Dynamic Microparticle Assembly at the Interface of Chemoresponsive Liquid Crystal Droplets.

Abstract

The confinement of liquid crystals (LCs) in spherical microdroplets results in exotic internal configurations and topological defects in response to physical and chemical stimuli. Recent exploration into the placement of colloids on the surface of LC microdroplets has led to the design of a new class of functional materials with patterned surface properties. It is established that the placement of a colloid on a LC droplet surface can pin the topological defect at the interface, thereby restricting changes in the LC configuration. Herein, we build upon the handful of reports published to provide a fundamental understanding of the colloid positioning in response to external stimuli. Using polystyrene (PS) colloids, we explored the dynamics of particle self-assembly in response to an interfacial enzymatic breakdown of poly-l-lysine by trypsin.
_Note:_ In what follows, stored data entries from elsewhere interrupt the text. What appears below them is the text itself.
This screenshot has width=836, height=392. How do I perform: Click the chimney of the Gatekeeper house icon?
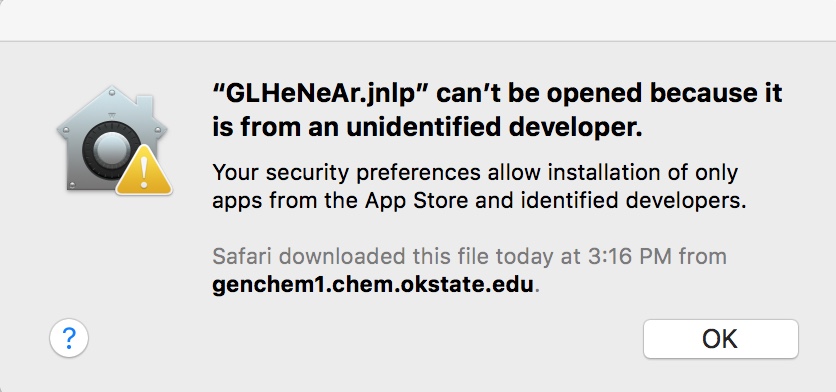pos(145,106)
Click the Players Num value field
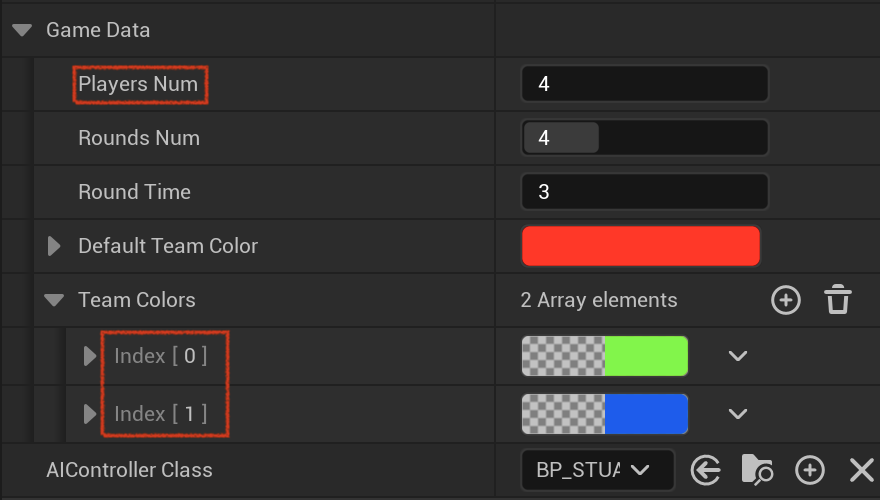This screenshot has width=880, height=500. click(x=644, y=84)
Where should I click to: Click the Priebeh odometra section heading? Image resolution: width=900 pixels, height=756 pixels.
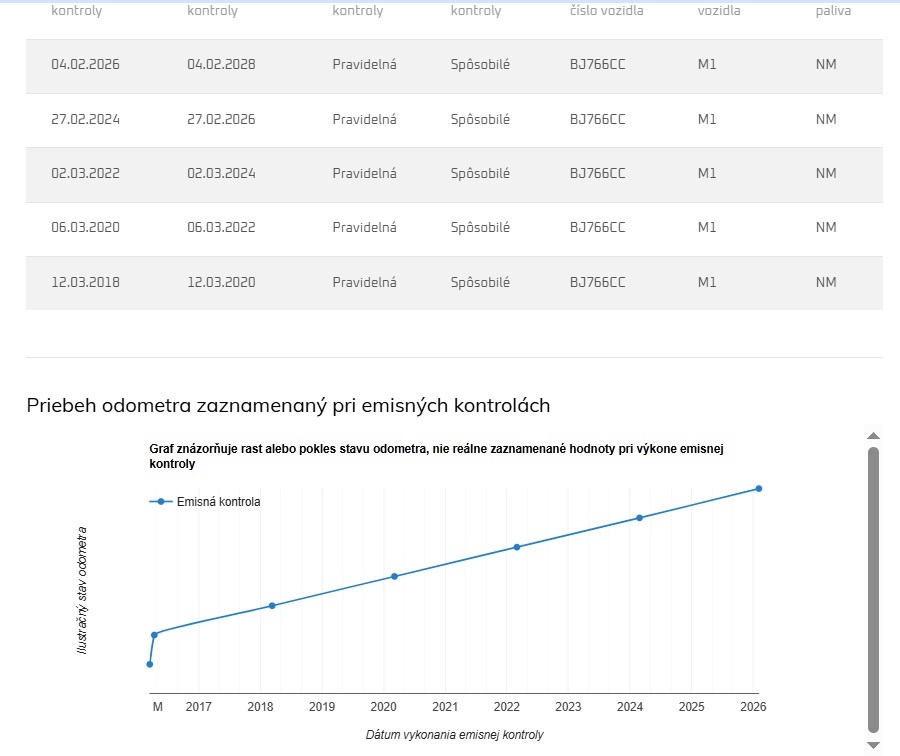pos(288,405)
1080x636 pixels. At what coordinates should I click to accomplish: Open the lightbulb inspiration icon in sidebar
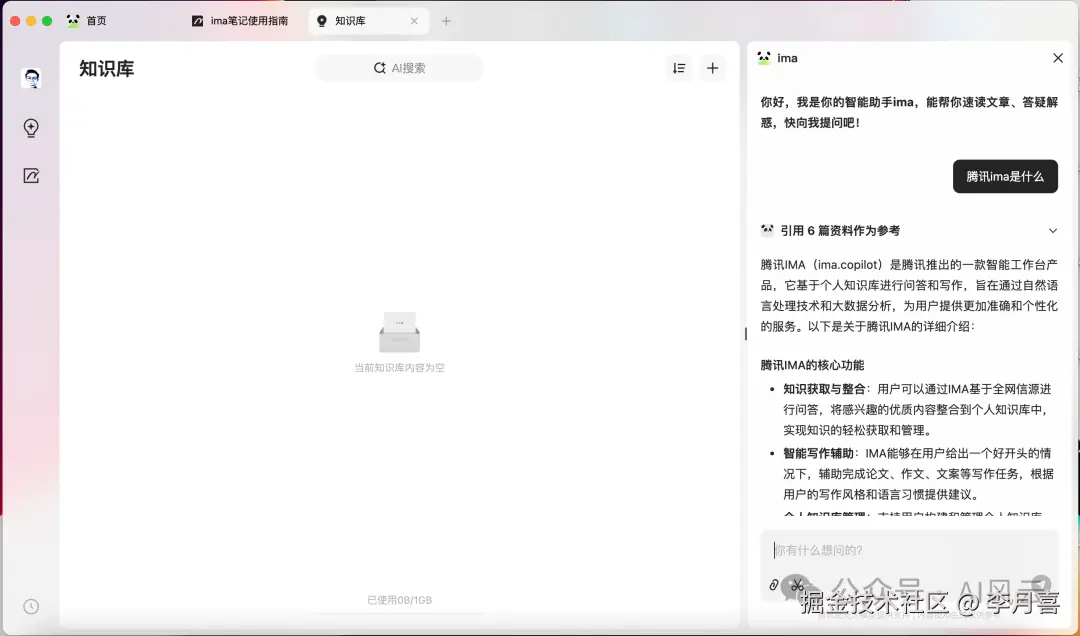pyautogui.click(x=30, y=128)
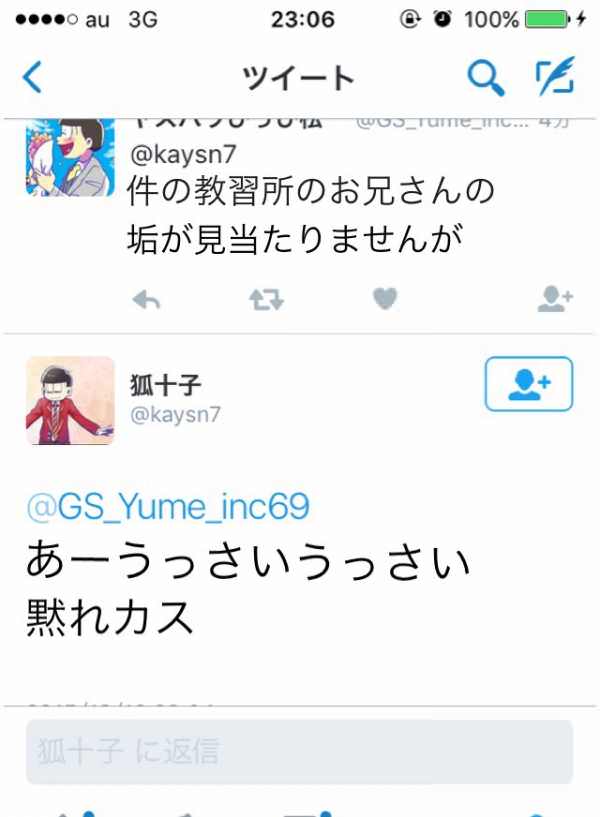
Task: Compose a new tweet with quill icon
Action: (556, 76)

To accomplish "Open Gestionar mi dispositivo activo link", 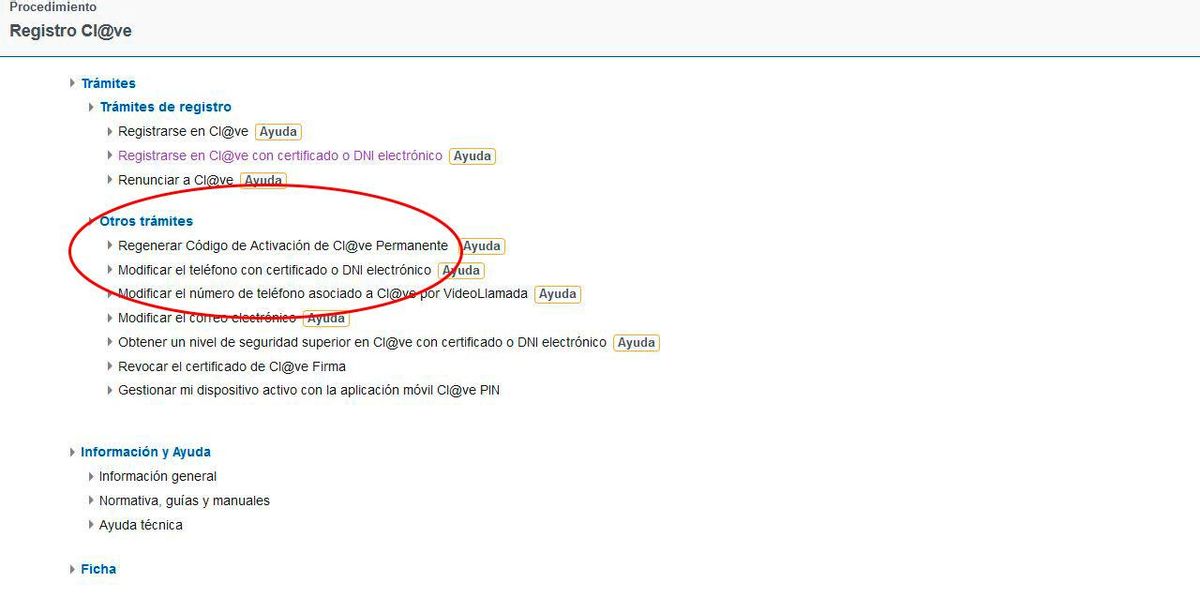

We found that for a significant population of droplets, the positioning of the colloid is unaffected by the changes in the internal ordering of LC. Inspired by the new observations, we delved deeper to understand the role of interfacial stabilizers in modulating the preferential alignment of LC and the placement of colloidal microparticles. We also demonstrated that for a certain population of droplets, the positioning of the colloids remains unperturbed in response to multistep reversible adsorption of interfacial amphiphiles. Our findings reveal interesting possibilities of correlating the stimuli-responsive switching of internal configurations of LC with colloid placement on the particle-decorated LC droplets.